Simultaneous extraction and determination of anionic surfactants in waters and sediments

Abstract

A new method has been developed for the simultaneous determination of the most frequently used anionic surfactants – linear alkylbenzene sulfonates (LAS), alkyl ethoxysulfates (AES) and alkyl sulfates (AS) – in aqueous and sediment samples. Preconcentration and purification of water samples are carried out by means of solid-phase extraction (SPE). The efficiency of two different extraction methods for the analysis of sediments – Soxhlet extraction and pressurized liquid extraction (PLE) – has been compared. Identification and quantification of the target compounds is performed using a liquid chromatography – mass spectrometry (LC–MS) system equipped with an electrospray interface (ESI) in negative ion-mode. Homologue recoveries are 85–123% for SPE, 94–112% for Soxhlet extraction and 81–125% for PLE in the case of LAS, and 60–94% for SPE, 61–109% for Soxhlet extraction and 55–99% for PLE in the case of AES, whereas the limits of detection are 0.1–0.5 ng ml −1 in water and 1–5 ng g −1 in sediment.
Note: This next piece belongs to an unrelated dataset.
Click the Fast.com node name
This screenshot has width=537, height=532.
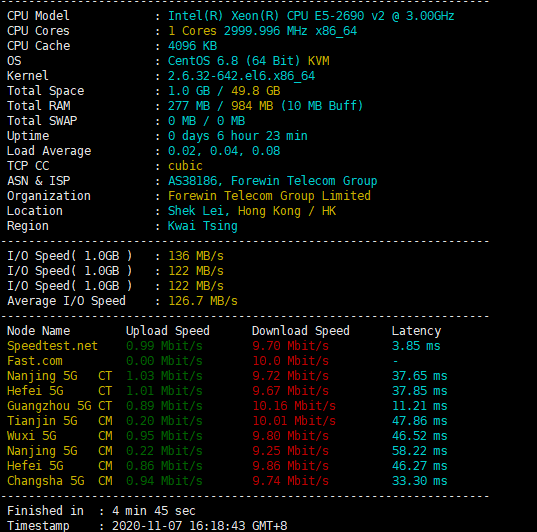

This method has been applied to the determination of anionic surfactants in the Guadalete estuary (SW Spain), and LAS concentration levels from 538 to 1014 ng g −1 in sediments and from 25.1 to 64.4 ng ml −1 in waters have been found. AES values from 168 to 536 ng g −1 in sediments and from 4.5 to 11.9 ng ml −1 in waters are reported for the first time in European rivers.